| PROBLEM STATEMENT |
Search the entries below for the string "program" and copy the lines that hold it.

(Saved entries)
┄┄┄┄┄┄

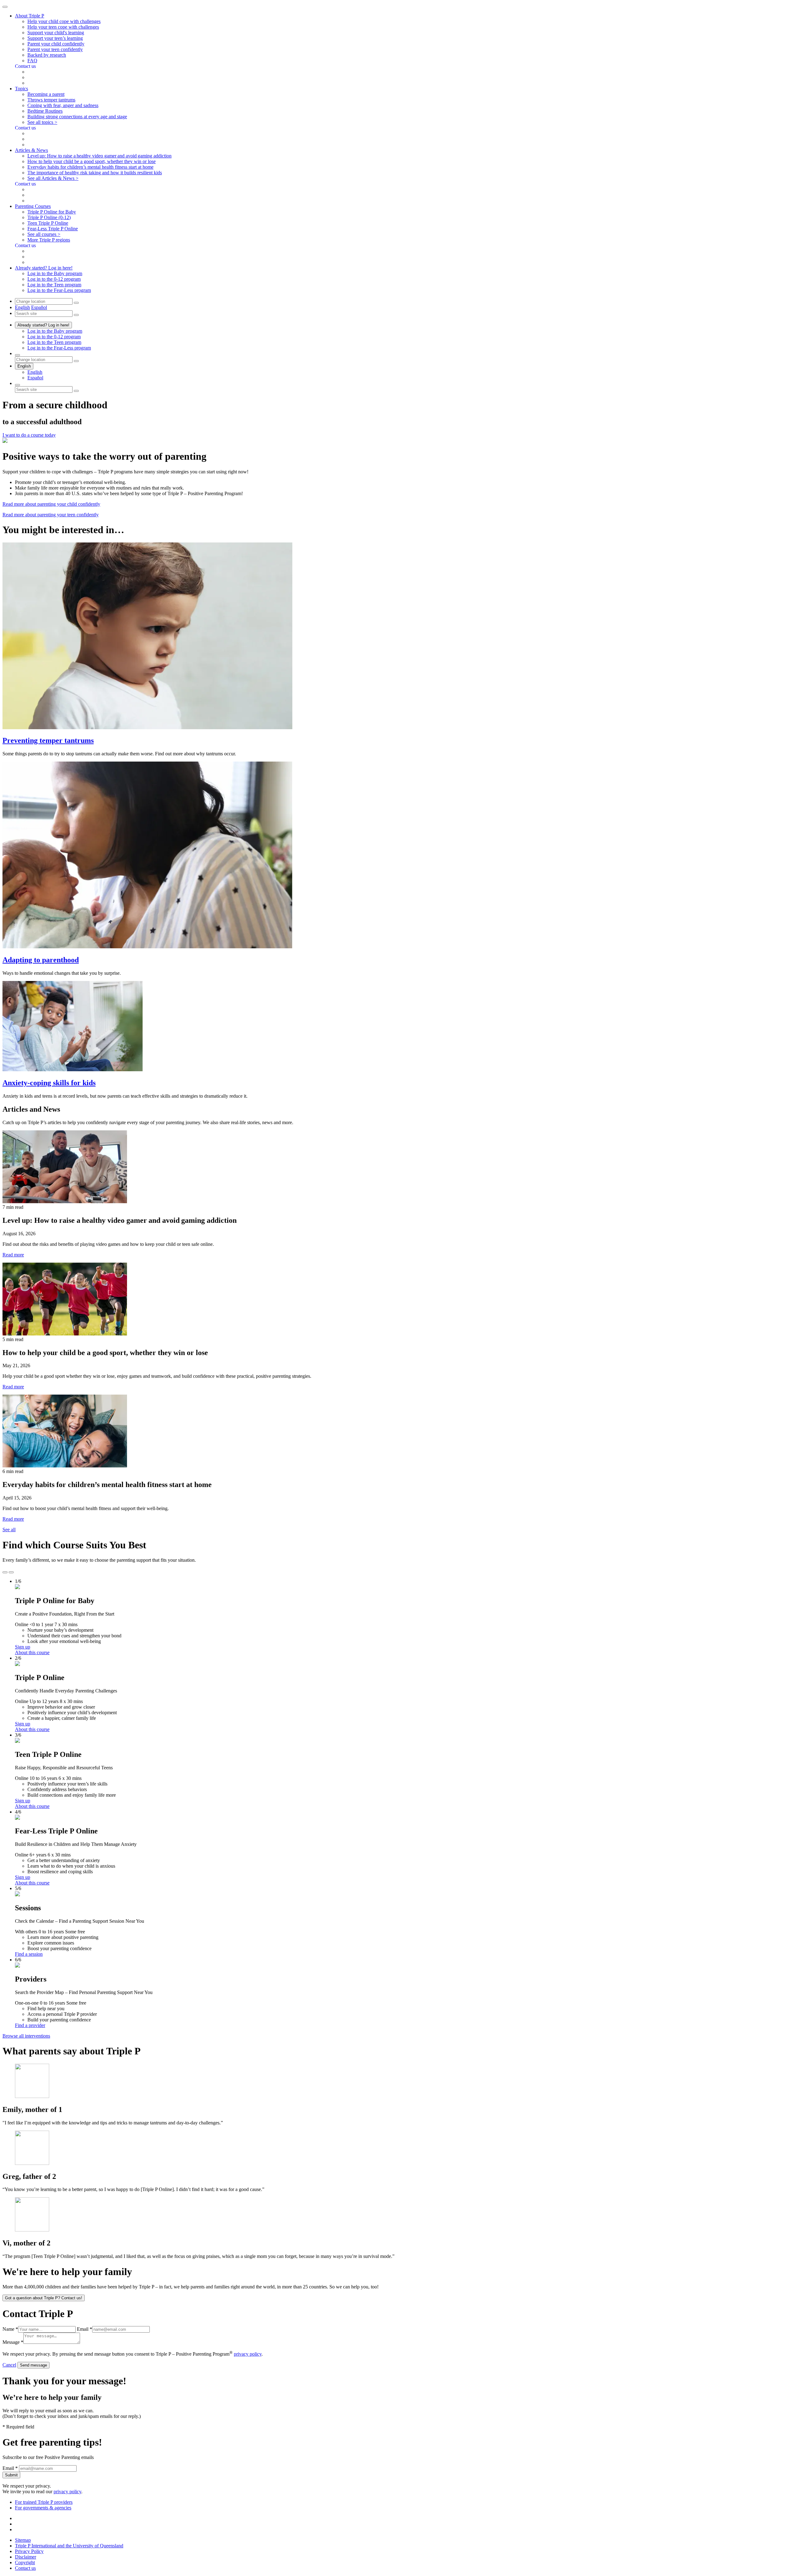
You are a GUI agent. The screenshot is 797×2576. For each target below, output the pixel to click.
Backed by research (46, 55)
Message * (12, 2342)
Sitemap (23, 2540)
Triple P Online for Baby (51, 211)
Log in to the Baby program (54, 273)
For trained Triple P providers (44, 2502)
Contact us (25, 2568)
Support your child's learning (55, 32)
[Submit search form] (76, 391)
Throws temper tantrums (51, 99)
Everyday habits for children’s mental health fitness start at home (90, 167)
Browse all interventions (26, 2036)
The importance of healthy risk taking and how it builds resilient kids (94, 172)
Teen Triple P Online (47, 223)
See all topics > (42, 122)
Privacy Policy (29, 2551)
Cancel (9, 2364)
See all (9, 1529)
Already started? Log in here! (43, 325)
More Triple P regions (48, 239)
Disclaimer (25, 2557)
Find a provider (30, 2025)
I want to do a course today (29, 435)
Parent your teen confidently (55, 49)
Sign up (22, 1646)
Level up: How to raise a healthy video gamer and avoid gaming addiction (99, 155)
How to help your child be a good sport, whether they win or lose (91, 161)
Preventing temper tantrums (48, 740)
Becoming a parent (45, 94)
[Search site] (17, 385)
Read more (13, 1254)
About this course (32, 1652)
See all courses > (43, 234)
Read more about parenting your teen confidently (50, 514)
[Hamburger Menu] (4, 7)
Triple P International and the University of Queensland (69, 2545)
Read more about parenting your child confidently (51, 504)
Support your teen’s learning (55, 38)
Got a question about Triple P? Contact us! (43, 2298)
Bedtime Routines (45, 111)
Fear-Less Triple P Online (52, 228)
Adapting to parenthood (40, 960)
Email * (84, 2329)
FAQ (32, 60)
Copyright (25, 2562)
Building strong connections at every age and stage (77, 116)
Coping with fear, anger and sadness (62, 105)
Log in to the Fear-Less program (59, 290)
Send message (33, 2365)
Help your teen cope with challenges (63, 27)
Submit (11, 2475)
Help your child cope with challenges (64, 21)
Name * (10, 2329)
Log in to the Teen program (54, 284)
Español (39, 307)
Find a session (29, 1954)
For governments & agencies (43, 2507)
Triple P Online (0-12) (49, 217)
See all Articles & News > (52, 178)
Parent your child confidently (55, 43)
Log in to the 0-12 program (54, 279)
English (22, 307)
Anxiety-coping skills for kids (49, 1083)
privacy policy (248, 2354)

┄┄┄┄┄┄

| ANSWER SECTION |
Log in to the Baby program (54, 273)
Log in to the Fear-Less program (59, 290)
Log in to the Teen program (54, 284)
Log in to the 0-12 program (54, 279)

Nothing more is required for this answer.